Quelles leçons peut-on tirer de la mort de Déby pour l’Afrique noire francophone ?
- Déby est arrivé au pouvoir en 1990 en renversant Hissène Habré dont il avait été le chef d’Etat-Major. Ce renversement s’est fait grâce à François Mitterrand qui n’a jamais accepté que Françoise Claustre, ressortissante française, soit l’otage de Hissène Habré. François Mitterrand a su jouer des oppositions entre tribus et clans, comme la France l’a toujours fait en Afrique (il suffit de voir ce que dit le récent rapport sur la responsabilité de la France au Rwandas à propos du génocide des Tutsis par les Hutus). En valorisant la tribu Zaghawa de Idriss Déby, la France a permis à Idriss Déby d’organiser sa gouvernance politique autour de sa tribu, comme c’est souvent le cas en Afrique centrale. Déby a pu ainsi étoffer son réseau social politique avec des obligés et désobligés. D’ailleurs, le conseil militaire de transition est formé, pour la plupart, de généraux issus de la tribu Zaghawa qui ont fait allégeance à Mahamat Idriss Déby, le fils du Président, général quatre étoiles, âgé de 37 ans et directeur des services présidentiels en matière de sécurité des institutions de l’État (DGSSTE).

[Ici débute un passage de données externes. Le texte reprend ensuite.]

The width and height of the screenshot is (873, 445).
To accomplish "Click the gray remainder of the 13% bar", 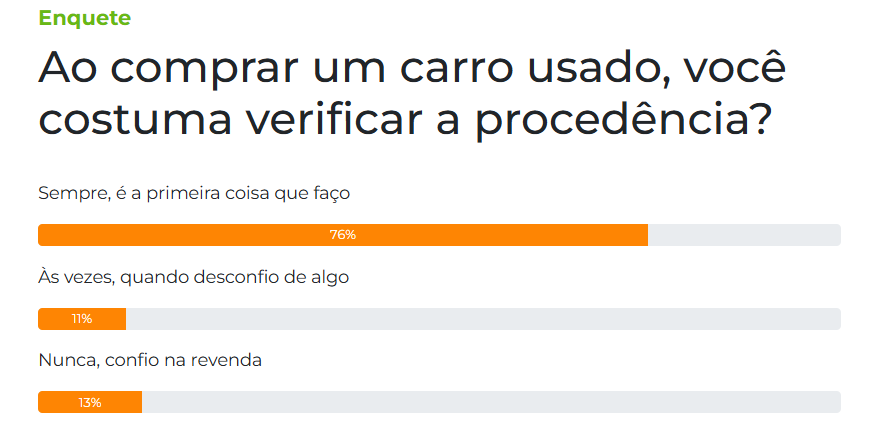I will [491, 402].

- Si le clan victorieux du père en 1990 contre Hissène Habré était composé de plusieurs chefs de rébellion appartenant à plusieurs tribus, la composition actuelle du conseil de transition est à majorité Zaghawa où l’entente n’est pas souvent au beau fixe. D’ailleurs en 2008 les propres neveux de Déby Itno, à savoir Tom Erdimi et Imam Erdimi, ont contesté le pouvoir de leur oncle et Idriss Déby ne doit sa survie qu’à l’intervention des forces françaises alors que la rébellion avait occupé la capitale Djaména. A travers ces remarques se pose la question de la légitimité de Mahamat Idriss et du rôle que va jouer l’opposition politique et la société civile dans un espace qui se trouve déjà être cadenassé par les militaires.

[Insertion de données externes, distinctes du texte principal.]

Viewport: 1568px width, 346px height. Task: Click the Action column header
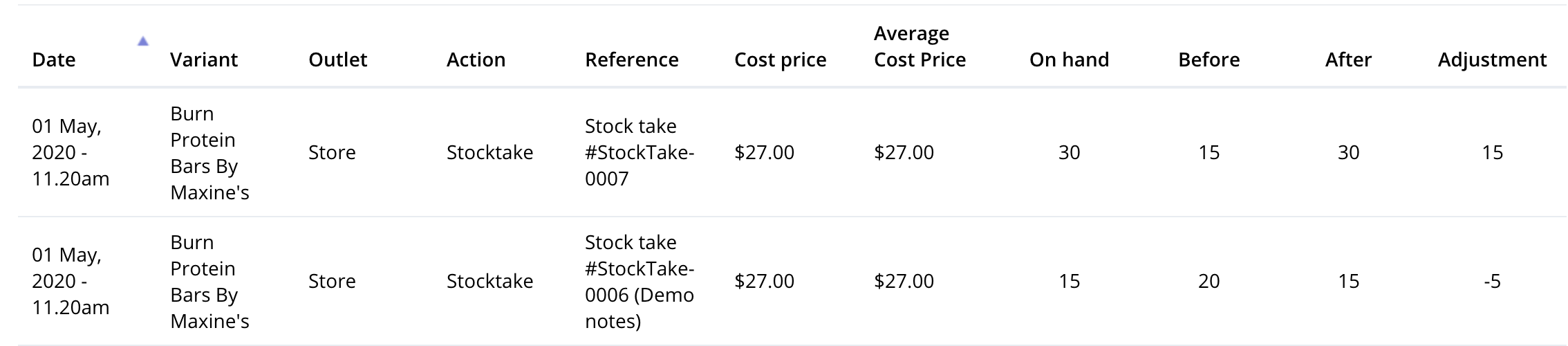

- Comment va s’opérer le partage du pouvoir au nom de la stabilité et de l’intégrité territoriale voulues et exigées par Paris ? Le Tchad joue un rôle important au sein de la force Barkhane. 1200 soldats tchadiens sont sur les fronts de la lutte contre le terrorisme. Barkhane a son siège politique et opérationnel à Djaména et la France ne peut accepter un désordre démocratique aux dépends de la stabilité pour la valorisation mondiale de sa lutte contre le djihadisme en Afrique. Que vont faire la société civile et les oppositions politiques ? Iront-elles au dialogue inclusif qui sera, ou non, organisé pendant ces 18 mois de transition ? Contesteront-elles la légitimité politique de Mahamat Idriss ? Participeront-elles à un gouvernement d’union nationale (gouvernement à construire et sur quelles bases) ? La croissance et le développement du Tchad seront-ils au cœur de cette nouvelle organisation étatique et gouvernance institutionnelle pour le bonheur du peuple tchadien ?
Lucien Pambou Diffusé le 21 avril 2021, par www.congo-liberty.org
Ecouter l’interview de Mingwa BIANGO sur l’assassinat du Président tchadien Idriss Déby réalisée le 20 avril 2021 par le service francophone de la Radio Nationale de l’Afrique du Sud
Mr Pambou,vous faites une bonne analyse des mecanismes mis en place pour maintenir le statu quo.Qui manipule reellement les ethnies sur le continent.
Dans ce drame,je pense qu’il y a quelque chose qui joue un mauvais tour aux Africains du moins a ceux qui sont senses de bien orienter les populations,c’est le manque de choix intelligent,du serieux et de la constance.Generalement parlant,comment l’Amerique latine et l’Asie sont parvenues de sortir de cette connerie.
Les ethnies,c’est la population elle n’est pour rien.Elle est tout simplement victime.